On 04/10/2022 19:18, Esme Povirk (@madewokherd) wrote:
Zebediah has graciously linked me to a resource on memory barriers which I am planning to read in the hope of understanding this better. She also brought up the question of whether we'd be better served by a standard locking mechanism.
The image_lock and image_unlock functions were added with the intention of making image access thread-safe, so we should make sure they have the correct semantics. AFAICT the lock itself doesn't contain any information except the current thread id, so as long as the lock can be cheaply created and destroyed without creating any kernel objects (because we can create and destroy a lot of images), and can be used without blocking, I think a standard mechanism will work fine.
It looks to me like if we create a critical section without debug info and only use TryEnter, it should be as light as it can reasonably be. Using debug info should also be fine as it's just a single heap allocation, but I don't think we need it if we never block on the critical section.
I don't think a critical section is needed if it works now without one. These memory barriers do nothing on x86, and don't even exist (compile to no code at all), it's only useful for architectures without strong memory-ordering guarantees (like ARM or PowerPC, etc).

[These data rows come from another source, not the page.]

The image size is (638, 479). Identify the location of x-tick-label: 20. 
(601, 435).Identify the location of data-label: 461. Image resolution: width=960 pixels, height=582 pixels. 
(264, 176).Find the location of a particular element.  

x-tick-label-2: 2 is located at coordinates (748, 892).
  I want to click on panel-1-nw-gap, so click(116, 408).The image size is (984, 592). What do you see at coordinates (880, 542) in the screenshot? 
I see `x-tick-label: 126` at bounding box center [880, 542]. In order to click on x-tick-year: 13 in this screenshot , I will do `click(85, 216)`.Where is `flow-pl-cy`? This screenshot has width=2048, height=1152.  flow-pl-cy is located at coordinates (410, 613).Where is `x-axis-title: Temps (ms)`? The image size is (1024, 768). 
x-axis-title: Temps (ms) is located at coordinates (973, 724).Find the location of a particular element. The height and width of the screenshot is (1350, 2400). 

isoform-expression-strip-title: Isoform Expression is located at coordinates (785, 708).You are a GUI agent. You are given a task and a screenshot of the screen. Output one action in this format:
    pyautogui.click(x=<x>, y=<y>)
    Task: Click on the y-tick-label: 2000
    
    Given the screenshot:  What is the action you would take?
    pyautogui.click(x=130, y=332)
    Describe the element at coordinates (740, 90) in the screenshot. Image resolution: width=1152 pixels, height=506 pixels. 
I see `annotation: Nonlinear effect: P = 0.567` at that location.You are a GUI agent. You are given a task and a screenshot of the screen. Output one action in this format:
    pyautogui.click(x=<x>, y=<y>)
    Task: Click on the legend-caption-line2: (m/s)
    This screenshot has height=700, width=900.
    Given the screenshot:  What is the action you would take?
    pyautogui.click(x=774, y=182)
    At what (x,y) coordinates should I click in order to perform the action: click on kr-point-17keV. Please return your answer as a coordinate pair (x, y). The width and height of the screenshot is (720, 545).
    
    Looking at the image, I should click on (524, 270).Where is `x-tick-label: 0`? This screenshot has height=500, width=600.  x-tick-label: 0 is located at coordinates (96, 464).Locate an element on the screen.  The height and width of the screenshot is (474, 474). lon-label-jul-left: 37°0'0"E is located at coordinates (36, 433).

Those architectures have specific instructions to deal with this, because the CPU can reorder memory writes or reads without them. It's sort of like using "sync" on disk, but on the CPU's memory. You want the other pieces of memory to be synced (flushed) before you update the atomic lock because when you read the lock in some other thread, you expect to read the rest of the stuff and have it synced with it.
Anyway this is a very simplified explanation, but might be easier to grasp, at least as to why it's needed.